Intrigued? Then read on.

Note: I’m no expert with the Pomodoro Technique. I use it, but as with most things I pick and choose what works for me, and I put my own spin on it. So what you’re getting in this post isn’t pure Pomodoro. You have been warned.

Pomodoro Technique?

It’s a time management scheme developed by Francesco Cirillo in the 1980s. Pomodoro is Italian for tomato, and was named after a tomato-shaped timer that Cirillo used when he developed the technique. Why a tomato-shaped timer? It was the only one Cirillo could afford at the time.

The basic idea behind the Pomodoro Technique is to break your work into 25-minute blocks called pomodoros. During each pomodoro, you focus on a specific task and nothing else. If you finish before the 25 minutes is up, you don’t jump to another task. Instead, you stay with the current one and perform some related work. With writing, for example, you can edit or rewrite or proofread for the remaining time. Just focus on what you need to complete in each 25 minute block. Don’t worry about your other tasks, and don’t jump around.

There’s a lot more to the Pomodoro Technique, which you can learn about at Cirillo’s website or from a very good book titled Pomodoro Technique Illustrated: The Easy Way to Do More in Less Time by Staffan Nöteberg.

When you strip away the details, and get to the core of it, the goal of the technique is to create a flow. And by flow I mean working in the moment. The direction of the flow is completing your task.

Using the Technique

As I mentioned earlier, I’m not an expert with the Pomodoro Technique. In fact, I cherry pick bit of it, and ignore what doesn’t work for me. But here’s how I use the Pomodoro Technique for writing.

First off, I isolate and add priorities to what I need to write. That means creating a to-do list. That also means that some tasks won’t make it on to the to do list. I try to keep my list short — only the items that I need to tackle today.

I then break each task or project down. My first stint may be to write a first draft of an article or blog post that runs 500 words. For me, that’s not unreasonable in 25 minutes. The next stint, I add detail to what I’ve just written, followed by proofreading and editing.

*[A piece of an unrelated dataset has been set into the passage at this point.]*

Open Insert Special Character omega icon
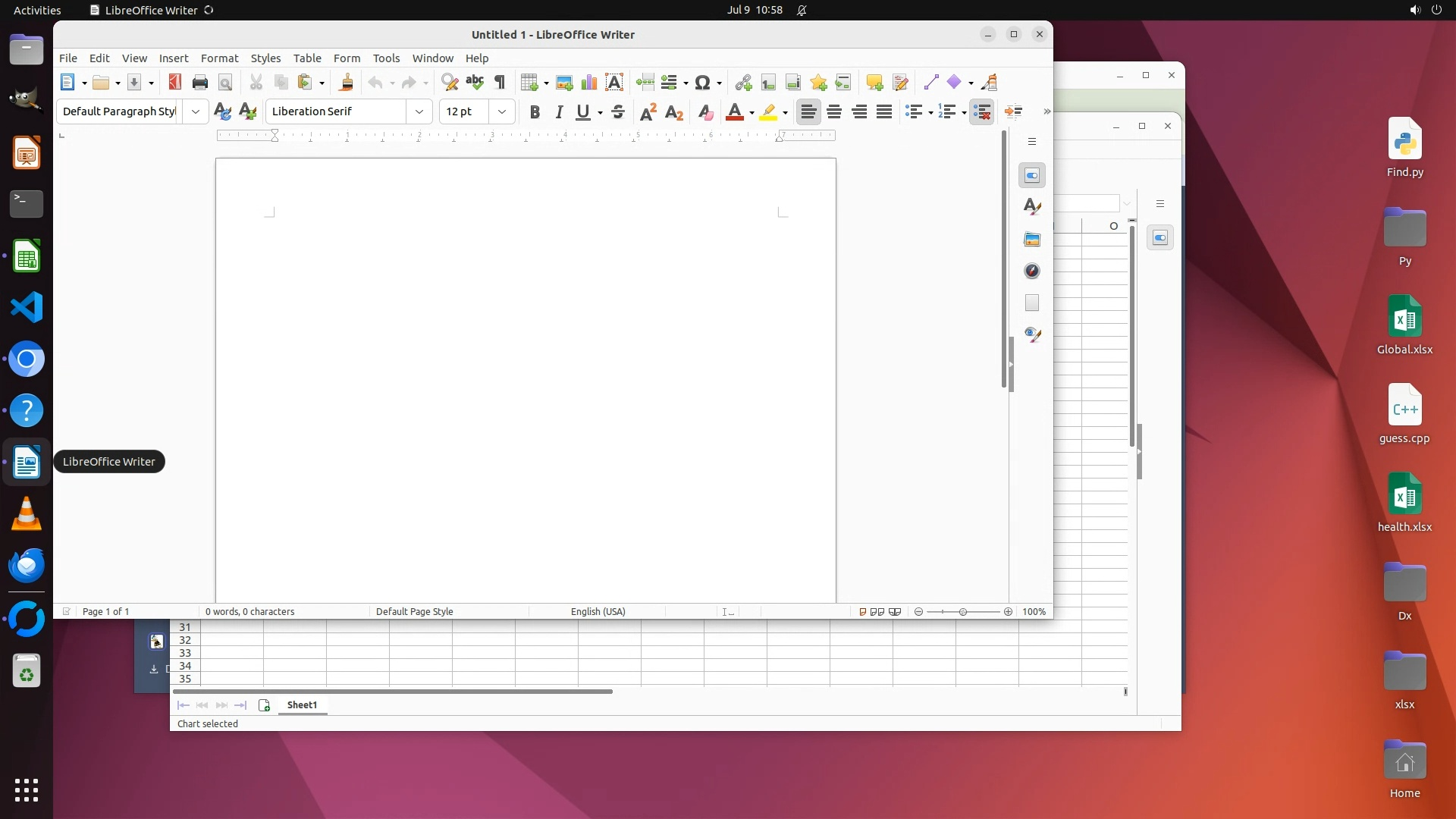 click(x=702, y=83)
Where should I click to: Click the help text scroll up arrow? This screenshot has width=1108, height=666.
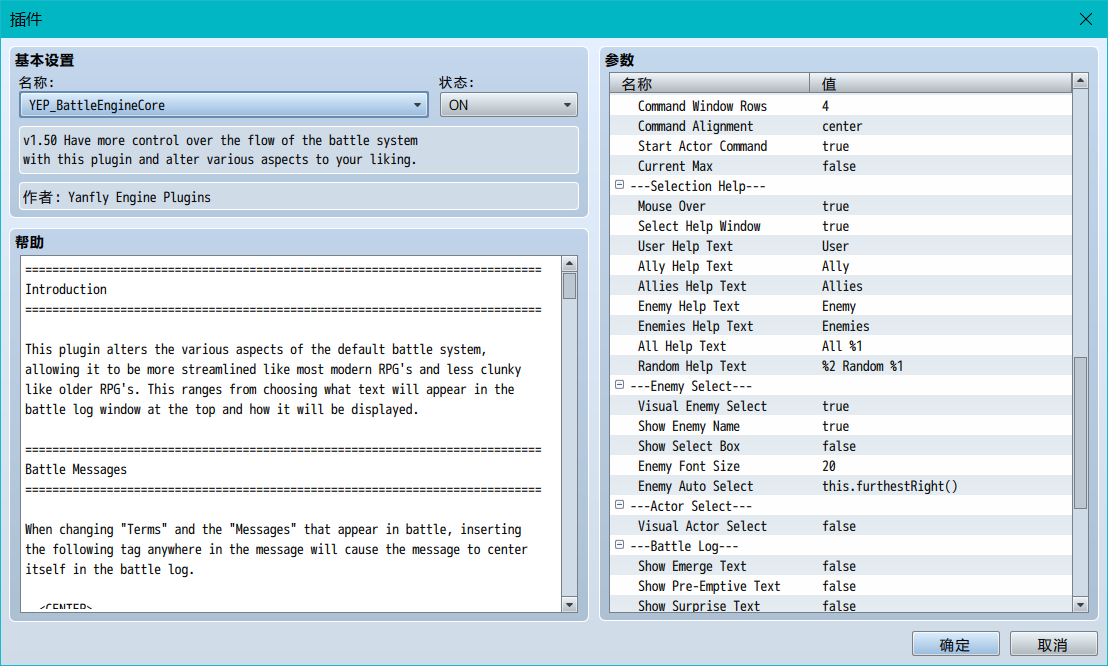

With that done, I get to work. I set my timer for 25 minutes and start typing. I also turn off email and social media notifications and switch my phone to vibrate. In a number of cases, I either work offline or in a distraction-free writing tool.

Once the 25 minutes is up, I cross off that item on my to-do list and take a short break. That break should be no more than 5 to 10 minutes, and shouldn’t be related to the task I just performed or the next one on my list. What can you do in that interval? I can, for example, check your email, get a drink or a quick snack, make a quick phone call, or post a tweet.

I then reset my timer and move on to the next task until I knock as many of them (I hope all of them) off my list.

Is it really that easy?

Yes and no. It takes a while to get into that state of flow, but once you’re there you can’t imagine how you got things done in the past.

That said, you might have to build up to 25 minutes. Start with blocks of 10 or 15 minutes, then work towards the full 25 minutes.

Final Thoughts

I don’t use the Pomodoro Technique every day. I really only turn to it when I need fight the myriad distractions that plague me some days. And there are aspects of the technique — like recording and analysis and metrics — that I just ignore. They don’t really help me, so why bother with them?

The Pomodoro Technique is useful when I need it. It’s an easy and effective way to help keep me productive when I’m assailed by distractions or when I’m just not 100% motivated.